Data items

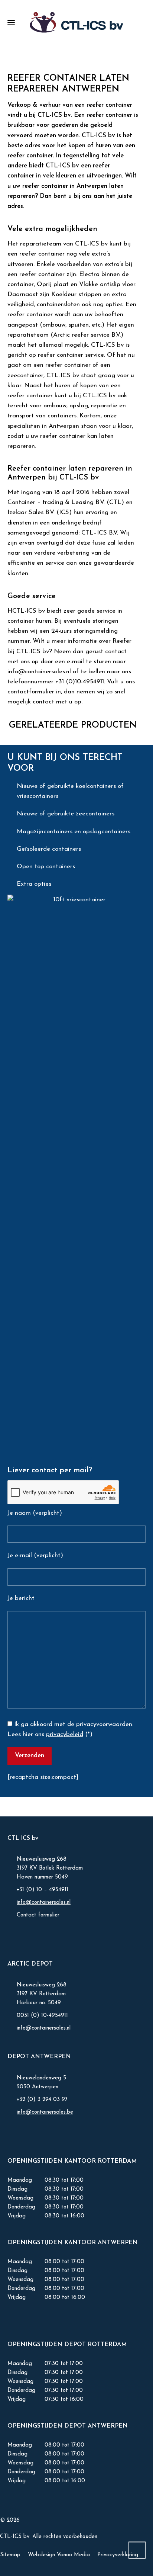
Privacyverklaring (117, 2555)
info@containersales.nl (44, 1902)
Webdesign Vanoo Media (59, 2555)
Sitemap (10, 2555)
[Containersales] (76, 22)
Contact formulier (38, 1915)
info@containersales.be (45, 2112)
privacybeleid (64, 1734)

TASK GOAL. The line containing "Sitemap (10, 2555)" and all lines after it, to the end of the records, are to be output exactly and alone.

ANSWER TO THIS PROBLEM.
Sitemap (10, 2555)
[Containersales] (76, 22)
Contact formulier (38, 1915)
info@containersales.be (45, 2112)
privacybeleid (64, 1734)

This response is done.